## EXERCISE AIM
From the listing below, set down exactly the lines between the one holding "Instruction: Select the 监听对象于Session的绑定和解除" and the one holding "Task: Click the Bosnia and Herzegovina flag", inclusive. No other line is wanted.

★ ★ ★ ★ ★ ★ ★

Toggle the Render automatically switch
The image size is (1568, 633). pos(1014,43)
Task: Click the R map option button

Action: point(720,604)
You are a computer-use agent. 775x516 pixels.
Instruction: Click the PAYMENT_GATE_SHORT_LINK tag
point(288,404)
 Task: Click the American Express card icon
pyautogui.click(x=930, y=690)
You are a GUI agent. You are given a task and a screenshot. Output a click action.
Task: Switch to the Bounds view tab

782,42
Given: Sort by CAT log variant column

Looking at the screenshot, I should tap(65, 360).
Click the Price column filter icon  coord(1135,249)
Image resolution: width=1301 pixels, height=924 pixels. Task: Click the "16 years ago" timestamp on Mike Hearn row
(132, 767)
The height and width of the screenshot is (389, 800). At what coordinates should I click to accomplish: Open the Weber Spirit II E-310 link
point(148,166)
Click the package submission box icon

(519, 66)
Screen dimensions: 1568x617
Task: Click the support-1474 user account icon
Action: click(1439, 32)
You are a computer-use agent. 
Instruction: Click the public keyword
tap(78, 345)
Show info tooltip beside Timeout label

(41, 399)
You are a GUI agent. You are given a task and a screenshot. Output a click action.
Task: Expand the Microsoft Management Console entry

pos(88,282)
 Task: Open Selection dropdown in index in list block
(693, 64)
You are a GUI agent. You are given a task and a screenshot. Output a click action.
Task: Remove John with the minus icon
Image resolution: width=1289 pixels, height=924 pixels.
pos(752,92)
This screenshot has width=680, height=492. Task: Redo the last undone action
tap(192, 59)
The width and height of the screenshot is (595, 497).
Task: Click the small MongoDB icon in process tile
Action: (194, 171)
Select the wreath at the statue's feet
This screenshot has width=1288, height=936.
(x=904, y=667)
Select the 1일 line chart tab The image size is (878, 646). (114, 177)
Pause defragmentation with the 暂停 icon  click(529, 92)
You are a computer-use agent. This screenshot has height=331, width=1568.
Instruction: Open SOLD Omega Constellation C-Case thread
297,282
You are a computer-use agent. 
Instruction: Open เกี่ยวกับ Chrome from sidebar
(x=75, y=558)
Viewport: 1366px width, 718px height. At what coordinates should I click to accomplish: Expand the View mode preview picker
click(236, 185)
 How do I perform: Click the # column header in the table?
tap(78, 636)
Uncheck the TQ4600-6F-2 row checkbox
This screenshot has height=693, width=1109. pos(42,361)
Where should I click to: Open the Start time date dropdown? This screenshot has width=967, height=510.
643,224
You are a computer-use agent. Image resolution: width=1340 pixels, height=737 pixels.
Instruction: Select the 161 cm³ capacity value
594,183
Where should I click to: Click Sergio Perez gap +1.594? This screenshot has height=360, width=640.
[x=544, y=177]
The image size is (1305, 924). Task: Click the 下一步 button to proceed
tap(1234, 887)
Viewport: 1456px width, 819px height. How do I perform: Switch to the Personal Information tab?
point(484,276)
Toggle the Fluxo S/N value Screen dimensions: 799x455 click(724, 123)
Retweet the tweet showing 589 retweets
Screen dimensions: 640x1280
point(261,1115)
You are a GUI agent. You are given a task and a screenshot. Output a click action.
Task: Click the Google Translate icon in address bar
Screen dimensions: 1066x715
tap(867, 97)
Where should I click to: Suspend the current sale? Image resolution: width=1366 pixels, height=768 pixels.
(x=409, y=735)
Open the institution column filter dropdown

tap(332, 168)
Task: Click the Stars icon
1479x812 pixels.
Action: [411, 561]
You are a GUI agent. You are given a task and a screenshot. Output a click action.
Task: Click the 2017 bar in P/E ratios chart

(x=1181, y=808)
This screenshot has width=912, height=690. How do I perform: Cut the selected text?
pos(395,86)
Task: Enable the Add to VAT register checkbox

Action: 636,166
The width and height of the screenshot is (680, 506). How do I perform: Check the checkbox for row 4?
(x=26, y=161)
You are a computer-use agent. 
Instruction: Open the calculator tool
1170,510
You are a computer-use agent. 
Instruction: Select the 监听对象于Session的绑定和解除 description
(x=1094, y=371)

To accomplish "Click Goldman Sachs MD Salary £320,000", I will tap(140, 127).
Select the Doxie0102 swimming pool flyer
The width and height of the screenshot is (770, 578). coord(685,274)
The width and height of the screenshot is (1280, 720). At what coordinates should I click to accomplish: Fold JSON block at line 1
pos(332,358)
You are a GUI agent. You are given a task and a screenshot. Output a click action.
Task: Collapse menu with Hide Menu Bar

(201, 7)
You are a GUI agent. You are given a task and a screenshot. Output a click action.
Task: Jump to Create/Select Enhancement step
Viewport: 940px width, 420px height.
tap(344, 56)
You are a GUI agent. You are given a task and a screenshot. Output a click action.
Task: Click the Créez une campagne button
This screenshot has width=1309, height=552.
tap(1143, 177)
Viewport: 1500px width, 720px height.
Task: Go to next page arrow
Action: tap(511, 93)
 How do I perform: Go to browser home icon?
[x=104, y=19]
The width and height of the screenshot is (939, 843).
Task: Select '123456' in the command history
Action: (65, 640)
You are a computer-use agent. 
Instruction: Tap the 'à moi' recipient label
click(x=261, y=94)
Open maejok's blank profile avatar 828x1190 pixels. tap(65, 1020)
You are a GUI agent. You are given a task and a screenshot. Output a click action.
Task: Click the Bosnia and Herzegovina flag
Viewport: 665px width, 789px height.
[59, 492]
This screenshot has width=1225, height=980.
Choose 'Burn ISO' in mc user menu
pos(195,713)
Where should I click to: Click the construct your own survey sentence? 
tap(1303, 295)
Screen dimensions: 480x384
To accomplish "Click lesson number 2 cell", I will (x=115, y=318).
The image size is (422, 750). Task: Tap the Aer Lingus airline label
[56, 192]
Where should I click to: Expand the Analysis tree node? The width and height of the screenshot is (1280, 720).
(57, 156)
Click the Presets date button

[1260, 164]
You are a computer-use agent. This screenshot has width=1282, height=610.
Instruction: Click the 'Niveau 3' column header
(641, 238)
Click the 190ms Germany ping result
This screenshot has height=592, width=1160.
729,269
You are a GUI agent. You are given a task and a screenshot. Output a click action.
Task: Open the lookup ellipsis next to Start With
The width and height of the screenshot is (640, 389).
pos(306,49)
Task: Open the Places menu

★ ★ ★ ★ ★ ★ ★

## SOLUTION
Instruction: Select the 监听对象于Session的绑定和解除 description
(x=1094, y=371)

To accomplish "Click Goldman Sachs MD Salary £320,000", I will tap(140, 127).
Select the Doxie0102 swimming pool flyer
The width and height of the screenshot is (770, 578). coord(685,274)
The width and height of the screenshot is (1280, 720). At what coordinates should I click to accomplish: Fold JSON block at line 1
pos(332,358)
You are a GUI agent. You are given a task and a screenshot. Output a click action.
Task: Collapse menu with Hide Menu Bar

(201, 7)
You are a GUI agent. You are given a task and a screenshot. Output a click action.
Task: Jump to Create/Select Enhancement step
Viewport: 940px width, 420px height.
tap(344, 56)
You are a GUI agent. You are given a task and a screenshot. Output a click action.
Task: Click the Créez une campagne button
This screenshot has width=1309, height=552.
tap(1143, 177)
Viewport: 1500px width, 720px height.
Task: Go to next page arrow
Action: tap(511, 93)
 How do I perform: Go to browser home icon?
[x=104, y=19]
The width and height of the screenshot is (939, 843).
Task: Select '123456' in the command history
Action: (65, 640)
You are a computer-use agent. 
Instruction: Tap the 'à moi' recipient label
click(x=261, y=94)
Open maejok's blank profile avatar 828x1190 pixels. tap(65, 1020)
You are a GUI agent. You are given a task and a screenshot. Output a click action.
Task: Click the Bosnia and Herzegovina flag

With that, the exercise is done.